Excerpts from a dataset:
────────
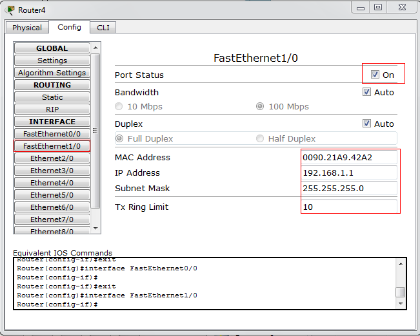
Task: Open the Algorithm Settings section
Action: pyautogui.click(x=52, y=73)
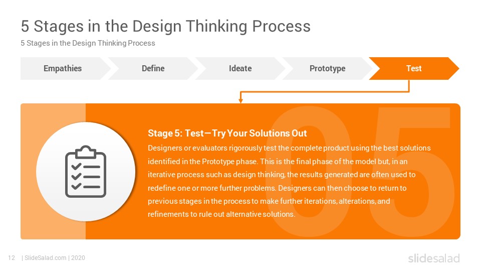The height and width of the screenshot is (271, 481).
Task: Select the orange Test stage chevron
Action: click(414, 69)
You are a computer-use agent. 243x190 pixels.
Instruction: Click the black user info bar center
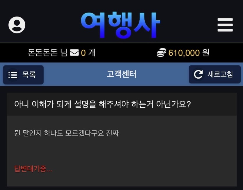(122, 53)
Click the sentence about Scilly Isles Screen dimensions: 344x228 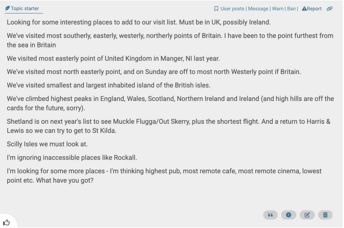coord(48,144)
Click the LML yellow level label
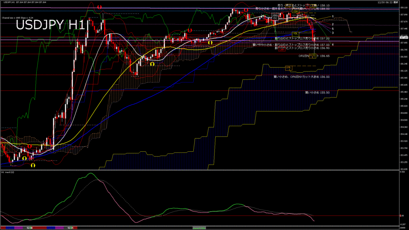 (x=288, y=67)
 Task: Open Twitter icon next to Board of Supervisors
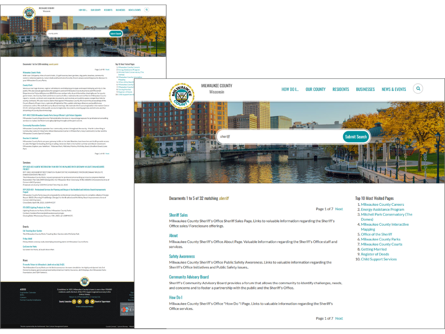coord(92,301)
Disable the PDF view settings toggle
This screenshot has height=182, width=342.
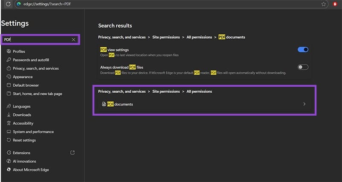coord(303,50)
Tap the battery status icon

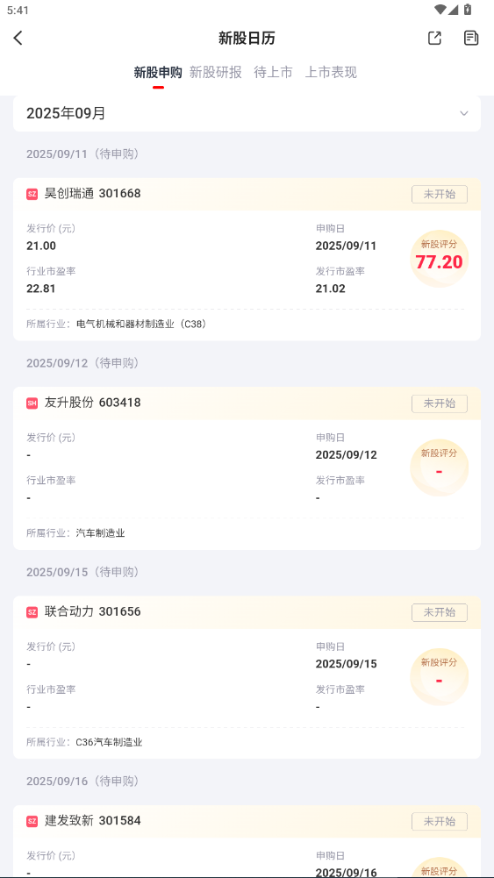pyautogui.click(x=468, y=10)
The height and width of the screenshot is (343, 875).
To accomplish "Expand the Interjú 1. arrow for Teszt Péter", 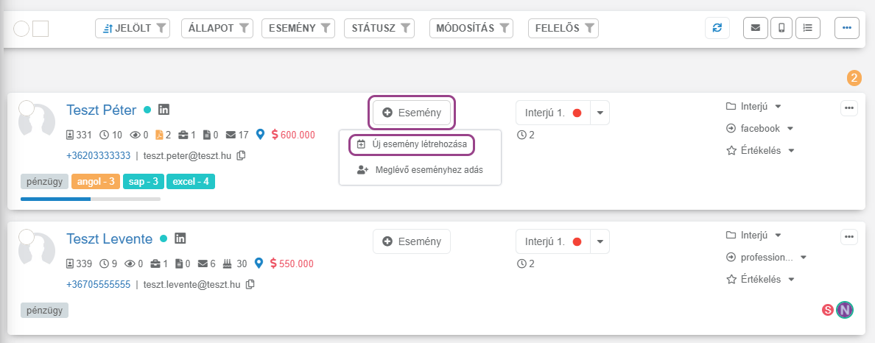I will pos(600,113).
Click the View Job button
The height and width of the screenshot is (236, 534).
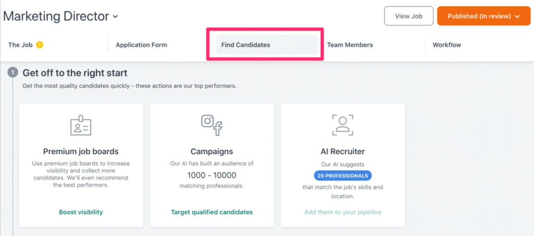click(409, 16)
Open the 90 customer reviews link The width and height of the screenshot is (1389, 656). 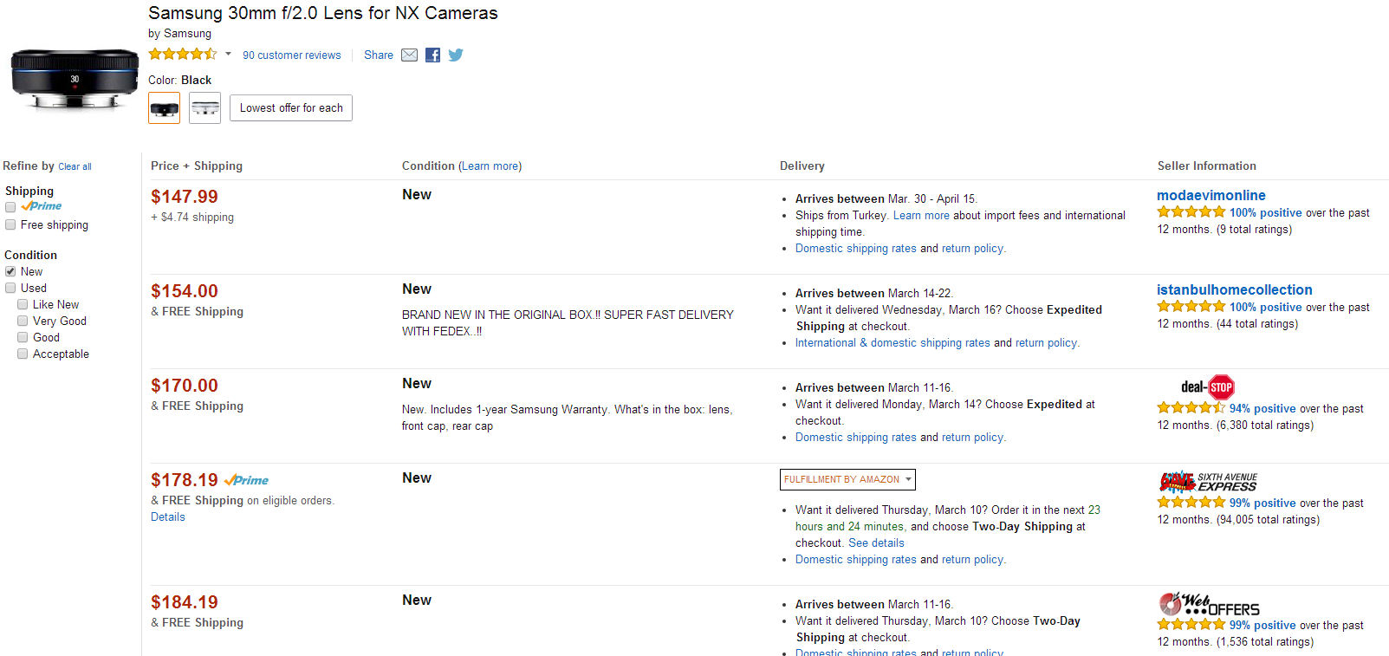pyautogui.click(x=291, y=55)
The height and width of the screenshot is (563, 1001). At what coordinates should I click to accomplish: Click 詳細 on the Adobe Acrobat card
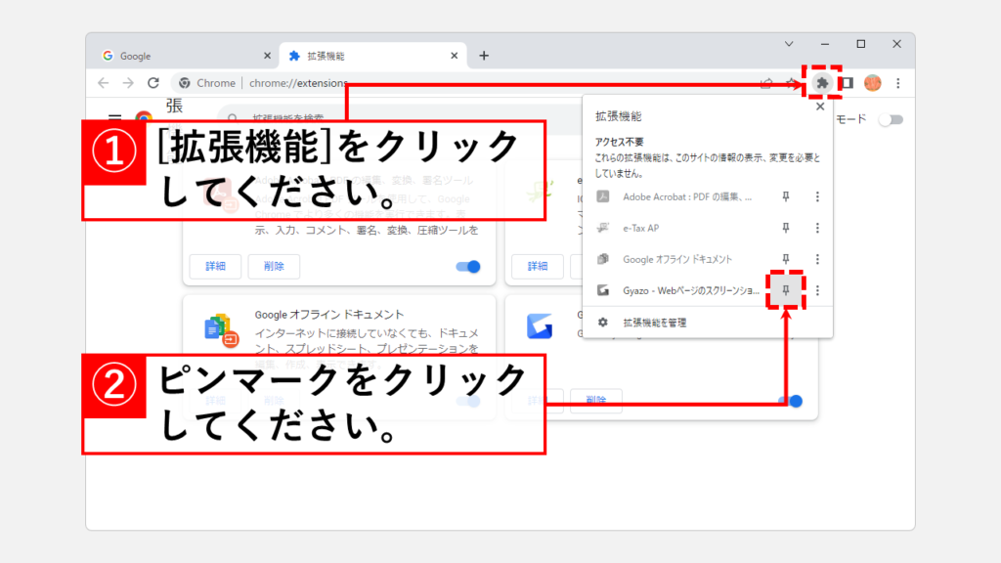tap(215, 266)
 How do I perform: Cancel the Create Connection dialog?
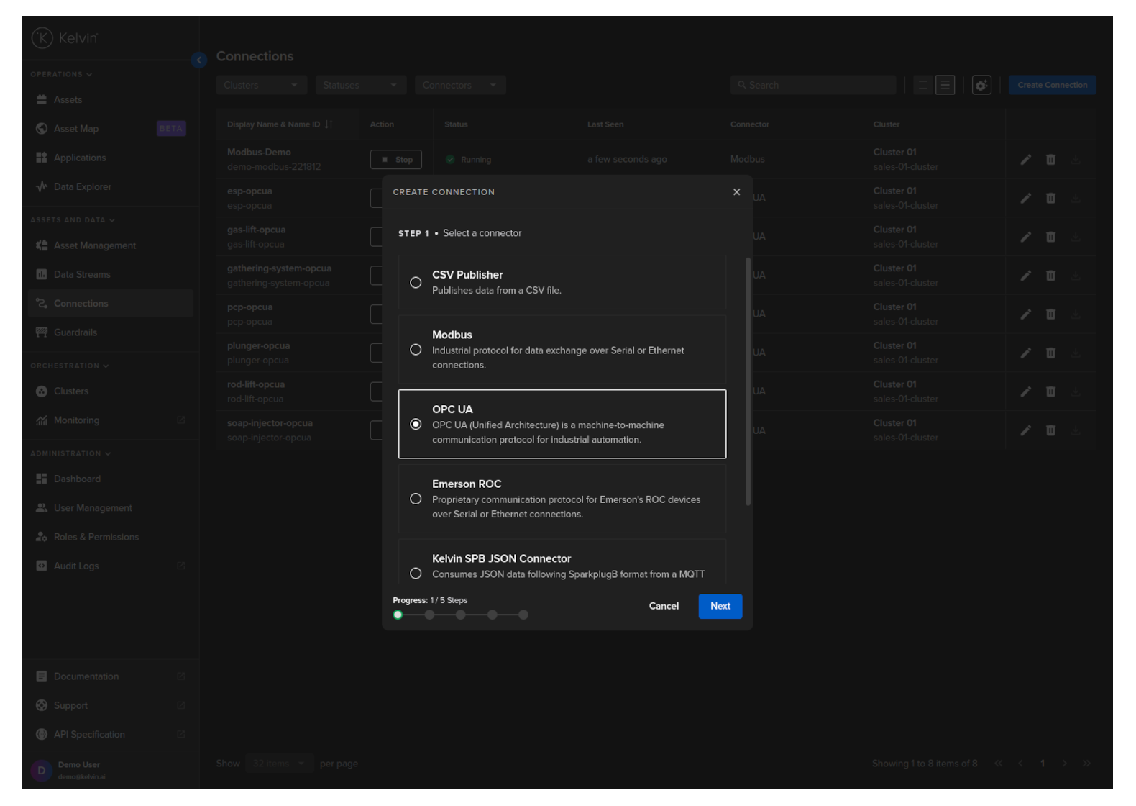tap(664, 606)
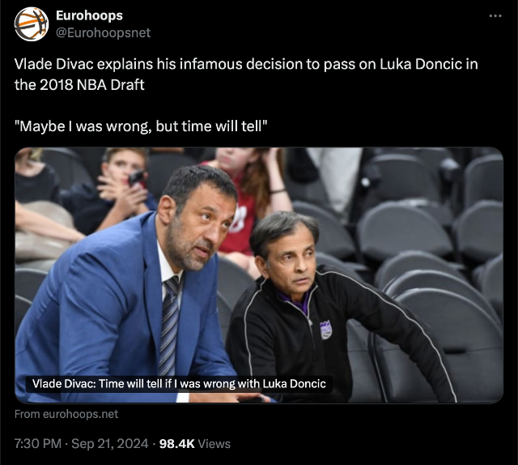Visit the @Eurohoopsnet handle link

pos(103,32)
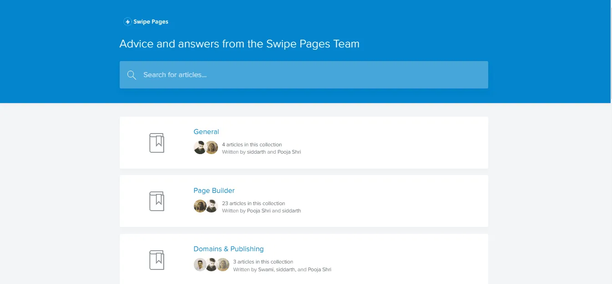This screenshot has width=612, height=284.
Task: Click the Swipe Pages header text
Action: pyautogui.click(x=150, y=21)
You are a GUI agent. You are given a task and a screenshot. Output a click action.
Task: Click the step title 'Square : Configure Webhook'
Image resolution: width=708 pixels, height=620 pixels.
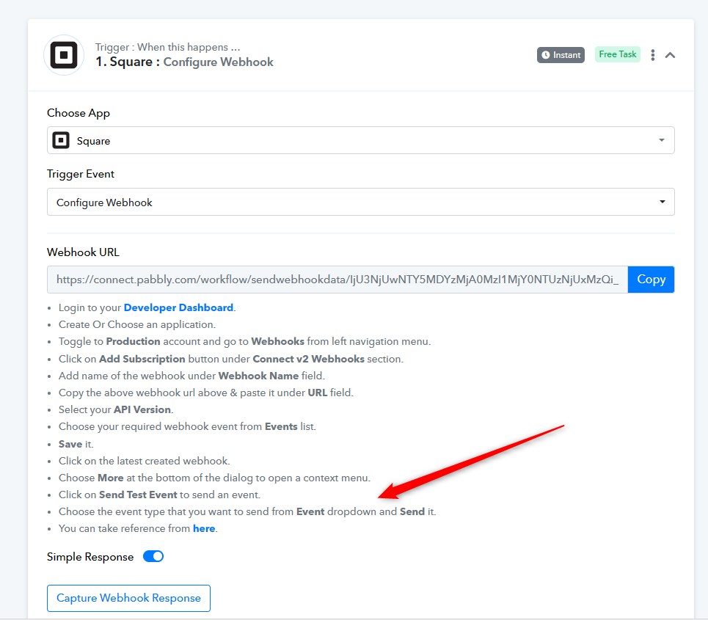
────────
To do – Say again, word for word, every line from the one with "You are a GUI" through the last line of the data above, minus the pictures.

Solved problem –
You are a GUI agent. You are given a task and a screenshot. Output a click action.
Task: Click the step title 'Square : Configure Webhook'
Image resolution: width=708 pixels, height=620 pixels.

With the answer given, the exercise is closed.